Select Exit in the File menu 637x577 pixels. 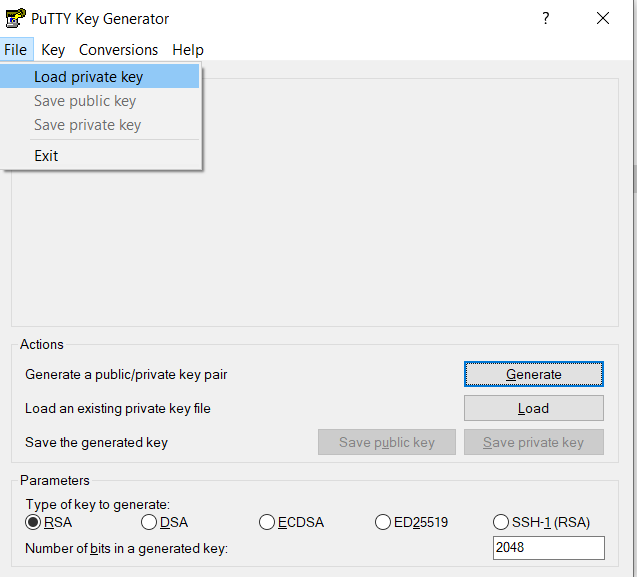point(46,156)
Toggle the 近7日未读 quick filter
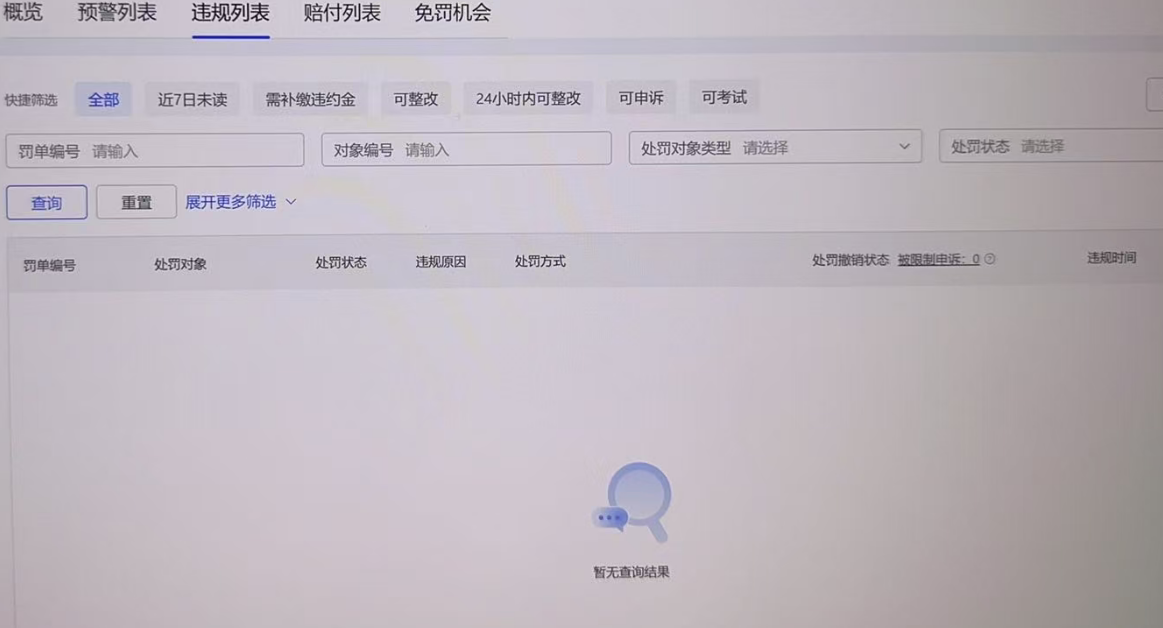This screenshot has height=628, width=1163. click(192, 100)
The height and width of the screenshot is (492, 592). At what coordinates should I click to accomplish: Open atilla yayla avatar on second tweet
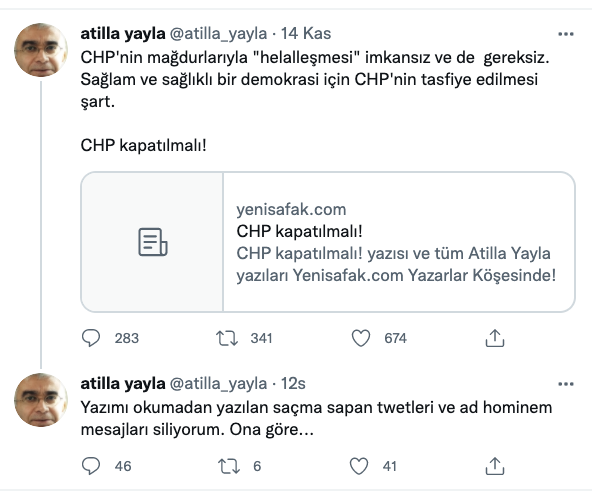[x=41, y=400]
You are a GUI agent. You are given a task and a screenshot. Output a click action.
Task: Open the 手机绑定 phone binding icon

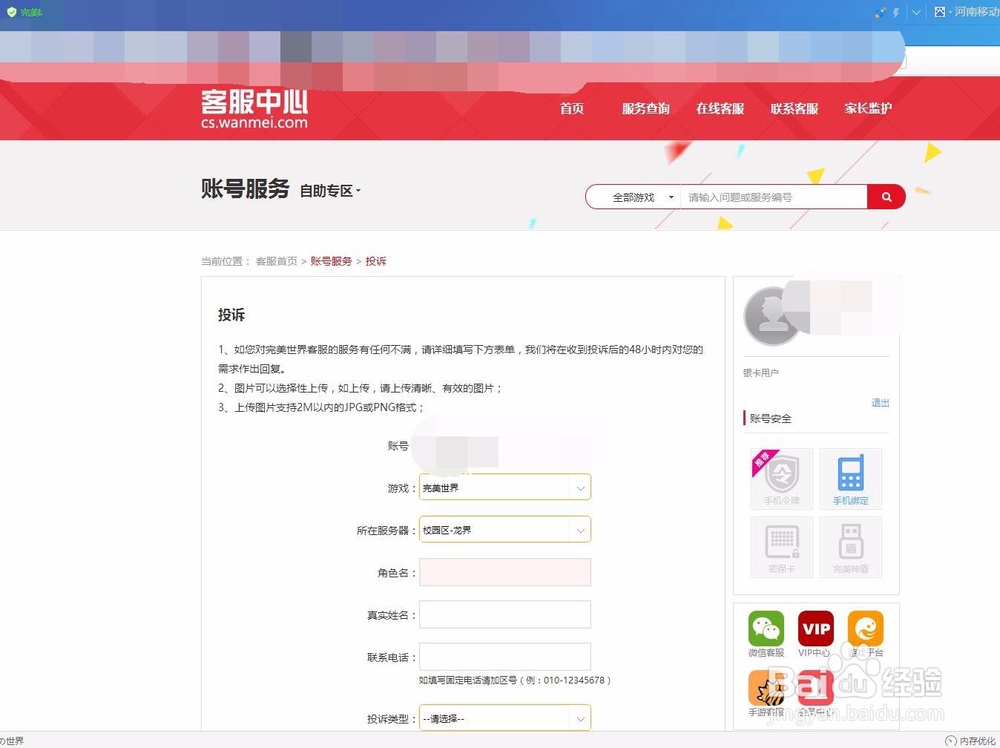coord(851,478)
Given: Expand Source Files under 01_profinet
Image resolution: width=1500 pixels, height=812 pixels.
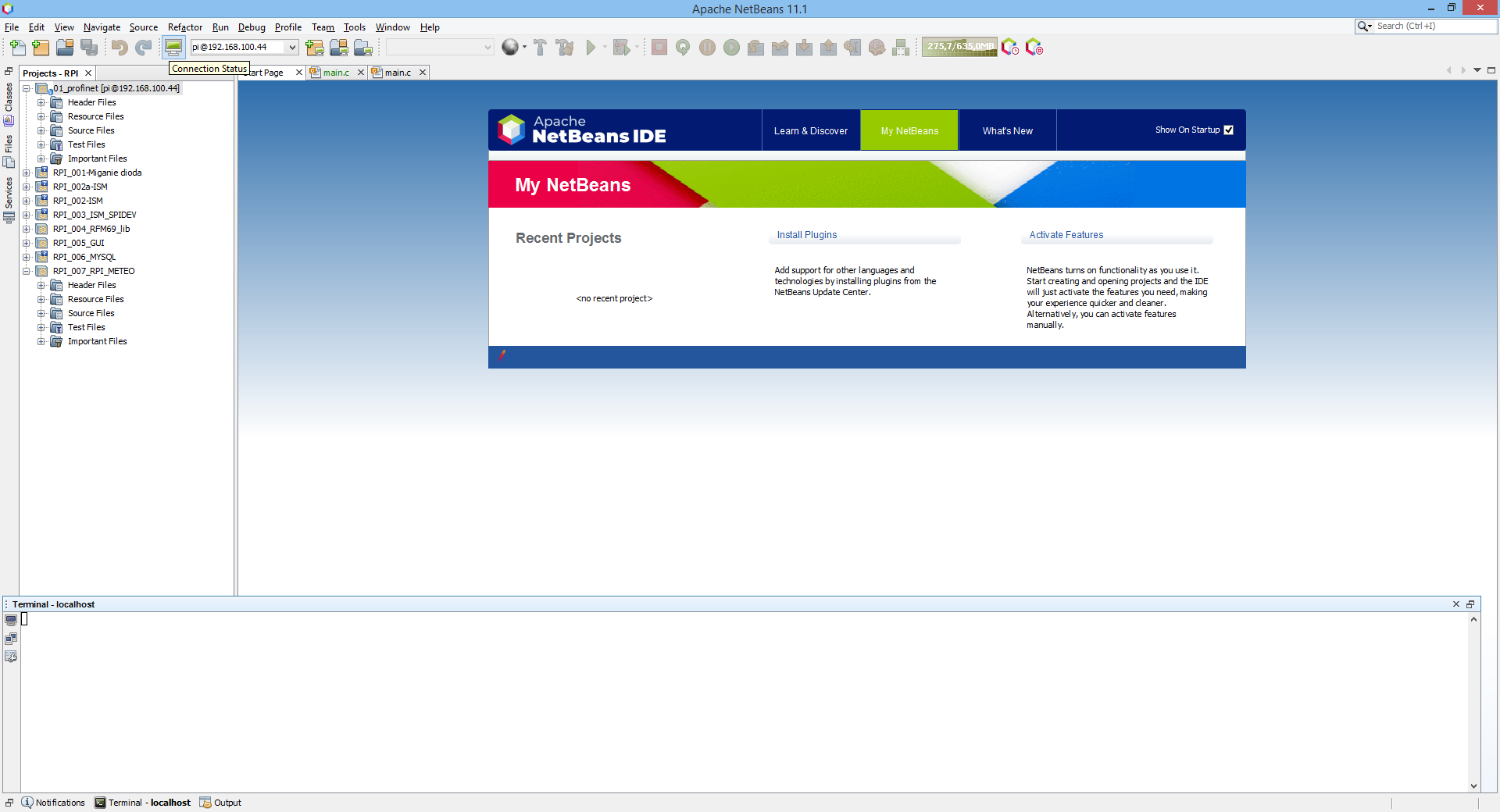Looking at the screenshot, I should (41, 130).
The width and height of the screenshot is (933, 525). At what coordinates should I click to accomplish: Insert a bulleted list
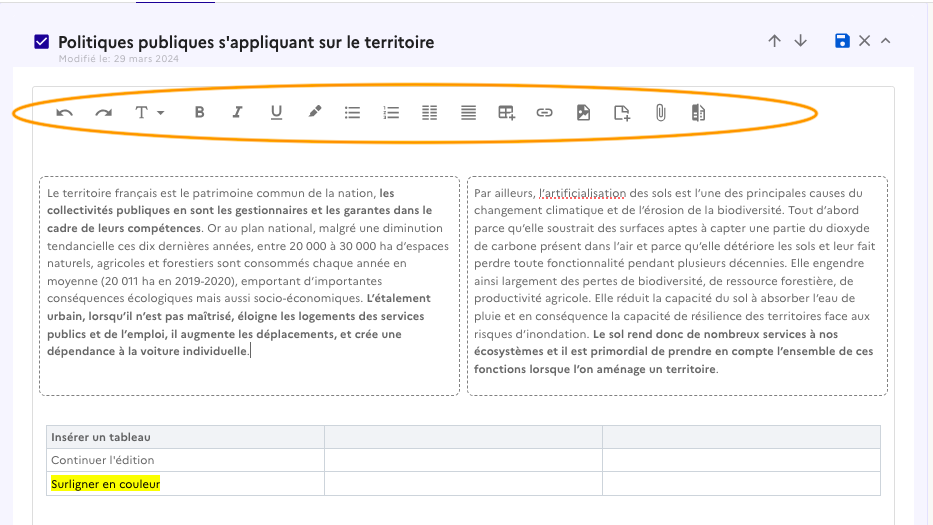[352, 113]
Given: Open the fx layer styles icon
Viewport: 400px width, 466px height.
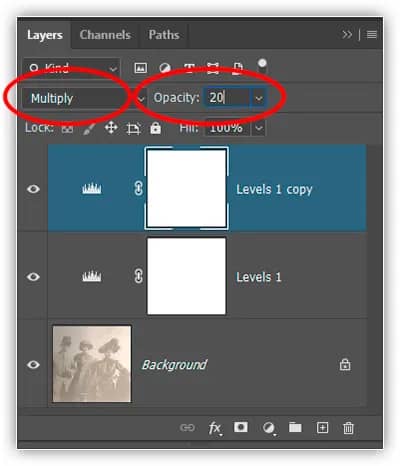Looking at the screenshot, I should [x=215, y=428].
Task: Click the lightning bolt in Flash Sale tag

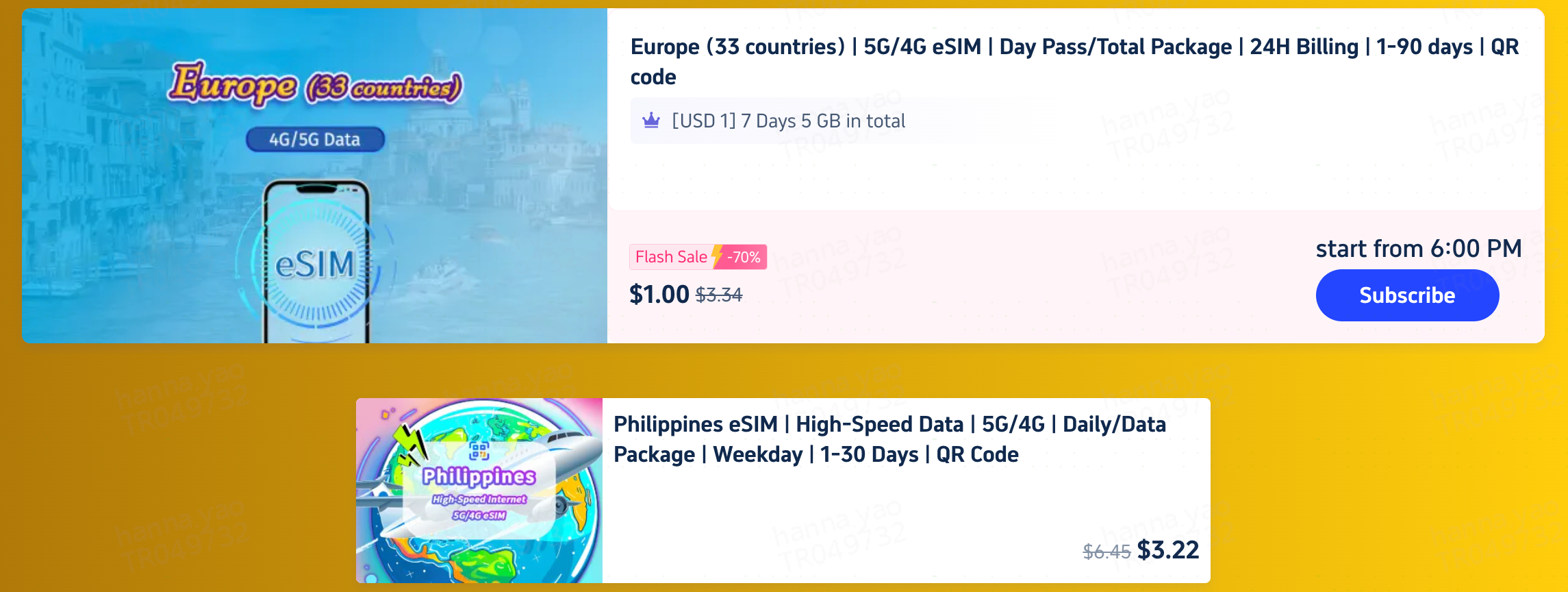Action: click(x=717, y=257)
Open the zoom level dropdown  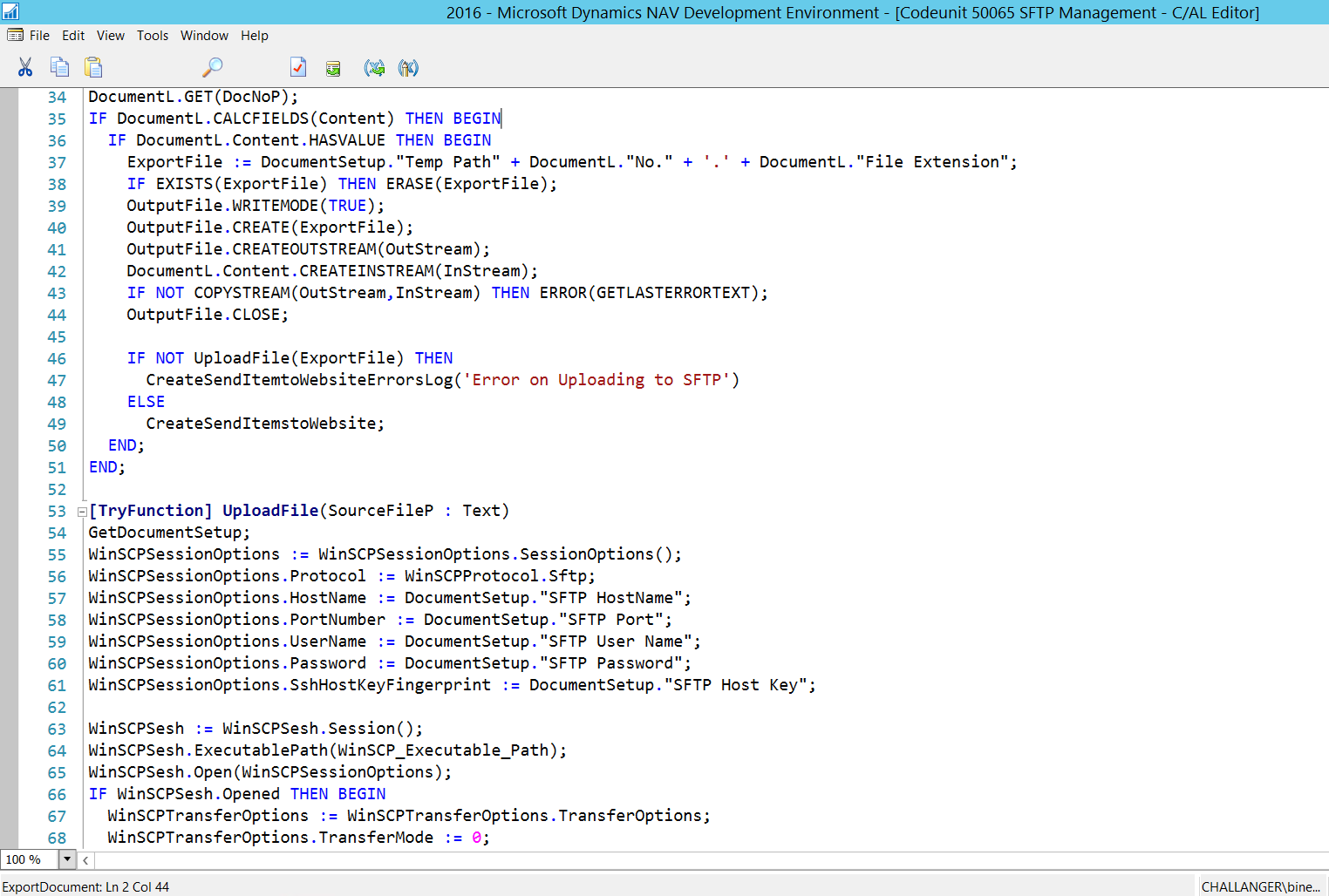(67, 859)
━━━
**TASK INSTRUCTIONS:** Starting at the line above that holds "You are a GUI", repeat every line exactly down to and including the line that holds "Given: Expand Source Files under 01_profinet", then stop. Do not carry over any pictures.

**RESPONSE TO THIS TASK:**
You are a GUI agent. You are given a task and a screenshot. Output a click action.
Task: Open the 手机绑定 phone binding icon

coord(851,478)
Given: Expand Source Files under 01_profinet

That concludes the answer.